- What needs to be done
Render every line of the records below as a JSON list of strings, one string per line, with blank lines left out. Leave the pictures out of the answer.

- Given entries
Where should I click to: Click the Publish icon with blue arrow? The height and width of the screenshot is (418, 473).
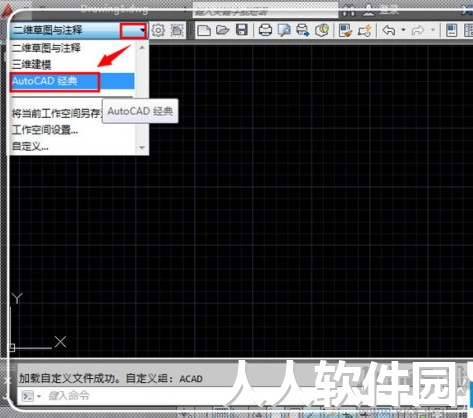coord(303,30)
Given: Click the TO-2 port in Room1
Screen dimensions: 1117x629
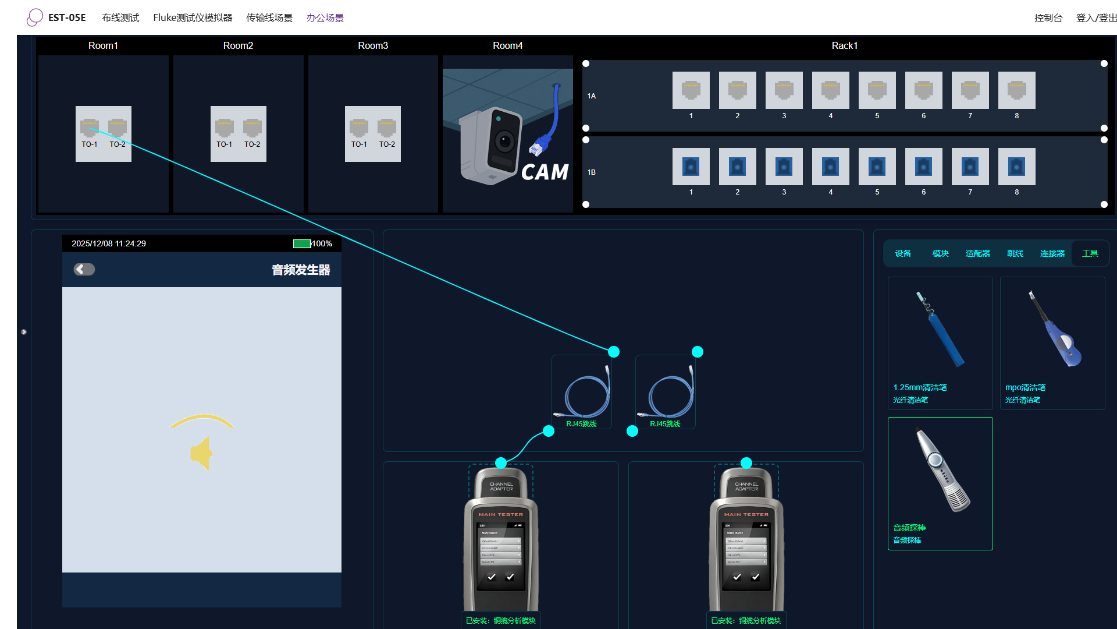Looking at the screenshot, I should [x=118, y=128].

- Response to this exercise
[
  "Where should I click to: Click the Publish icon with blue arrow? The height and width of the screenshot is (418, 473).",
  "coord(303,30)",
  "Given: Click the TO-2 port in Room1",
  "Screen dimensions: 1117x629",
  "Looking at the screenshot, I should [x=118, y=128]."
]